I have a pretty big number of photos and a RGB color map (let’s say of about 100 colors). How can I group the pictures by color and obtain something like the following: http://labs.ideeinc.com/multicolr ?
My current idea is this: Using ImageMagick, do this for each photo:
- Resize it to a smaller size so that it can be processed faster.
- Quantize it without dithering using my chosen color map.
- Get the photo’s histogram to obtain how many times each color appears.
- Store the colors in a database, but I haven’t figured out what is the best way to do this for fast retrievals.
Do you know any better and more efficient way to do this? My language of choice is PHP since all the heavy processing will be done by ImageMagick, and the database is PostgreSQL.
Thank you in advance!
I notice you already figured out how to get the most relevant colors from the image. Don’t resize the images so much because the histogram may look different.
The database may look something like that:
image_id | image_file
color_id | color_rgb
image_id | color_id | color_percent
color_percent column will be used for grouping / where clauses
select image_id sum(color_percent)/count(color_percent) as relevance from image_color where color_id IN (175, 243) # the colors you want to involve in this search and color_percent > 10 # this will drop results with lower significance group by image_id order by relevance
Colours are essentially three dimensional vectors (regardless if they are represented as HSV, RGB, CMY[K]).
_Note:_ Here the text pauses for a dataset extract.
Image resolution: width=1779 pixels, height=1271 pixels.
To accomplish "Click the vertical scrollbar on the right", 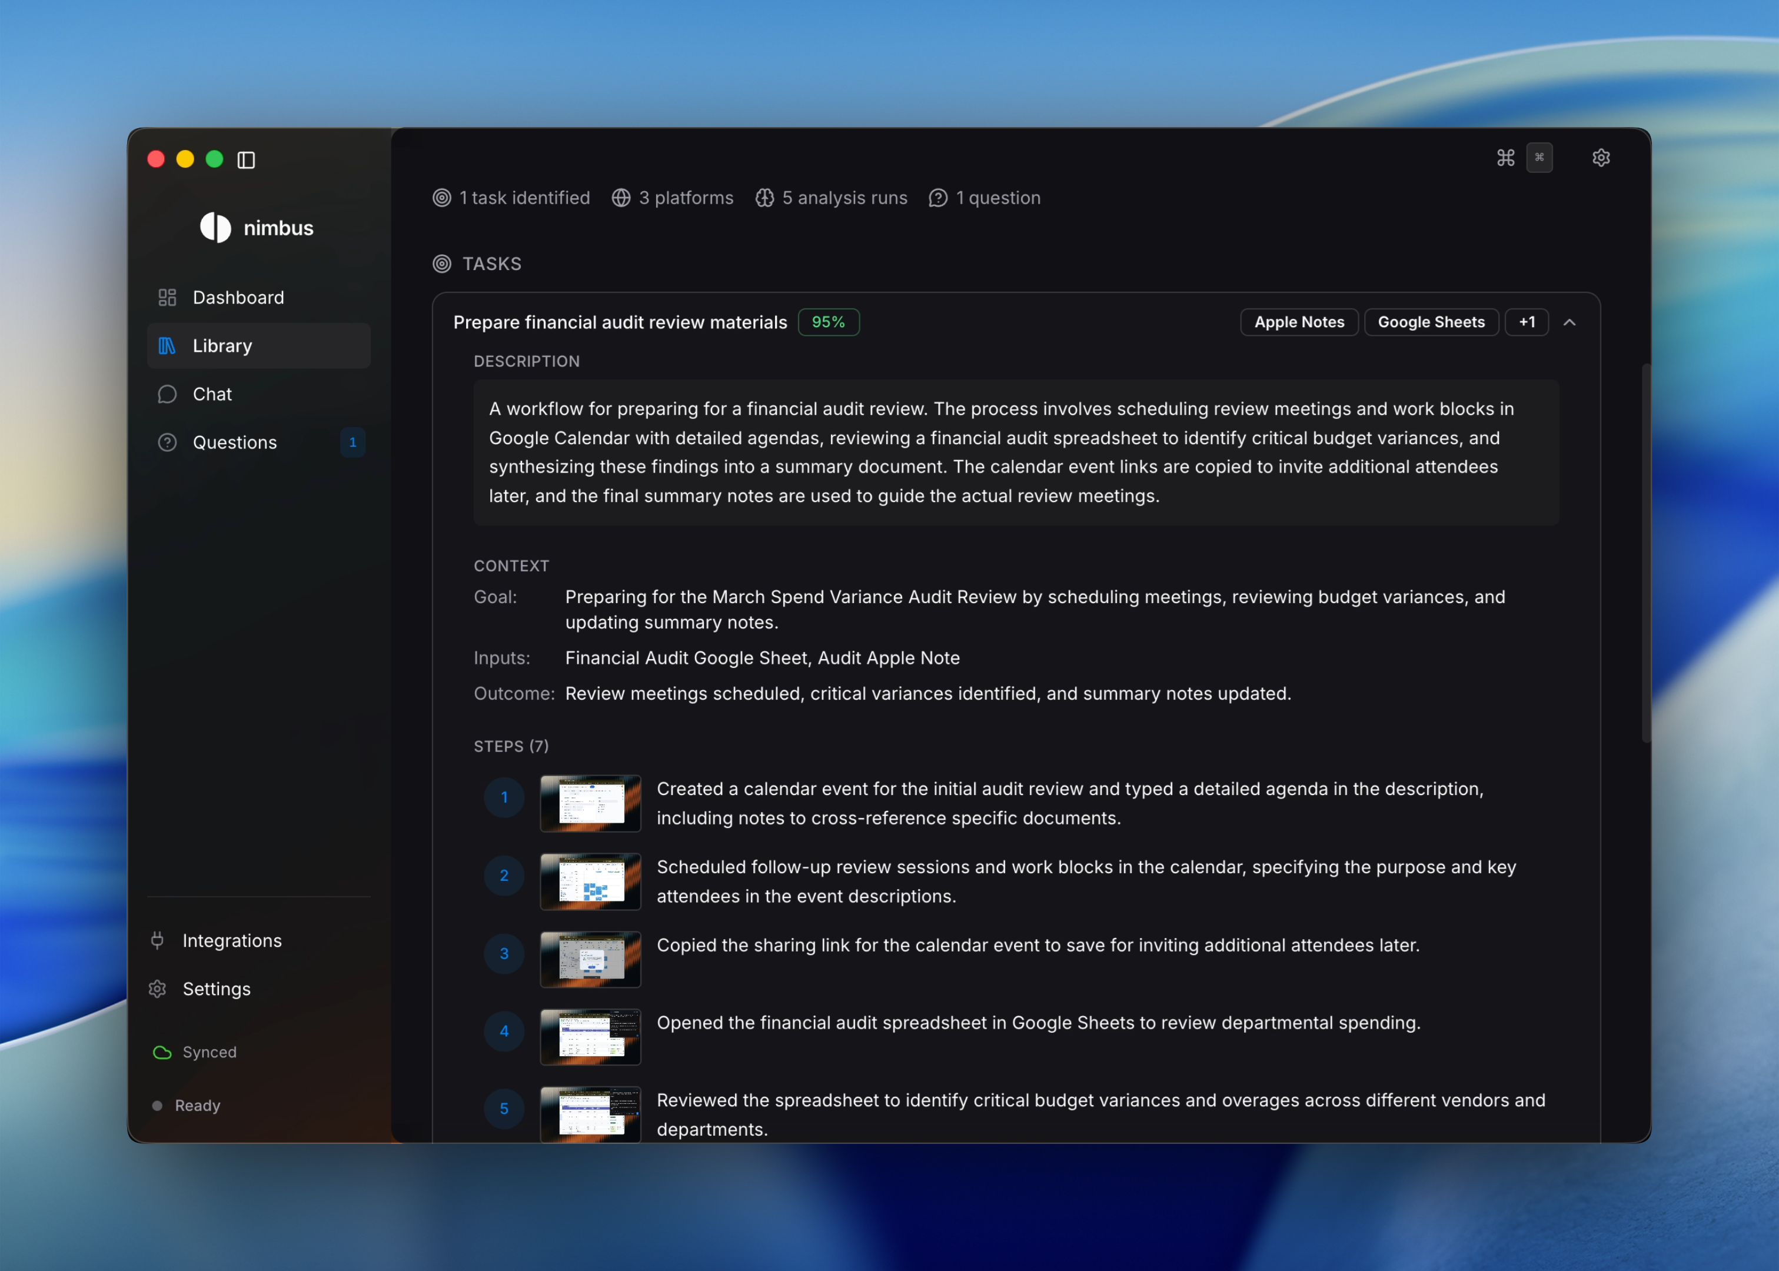I will (x=1645, y=552).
Unfortunately relational database mostly aren’t very good at working in more than 1 dimension.
If you reduce the image down to a single “average” colour then the solution becomes a bit simpler:
A trivial analysis would imply that you would need to compare a new image with every existing image to determine the level of similarity. However a better approach would be to digitise the vector the find similar values in the database.
e.g. for 24-bit colour 124, 39, 201
as 1 bit colour: 0,0,1
as 2 bit colour: 1,0,2
If you want to look at more colours in the image, then I’d recommend reducing down to the nearest values of a fixed colour map without error-propagation and identifying the top ‘N’ most frequently used colours. What you do after that would require some trial and effort – the method above weighted for frequency in the interim image might be necessary or you might just get away with looking at the images where the top N-M colours match N-X of your calculated values (with some tweaking of the M and X values).
I have noticed what you need to do. The best way to go around that problem is converting your image from RGB to CIE-LAB colour profile.
Then you can calculate the distance between the two colours in 3d space.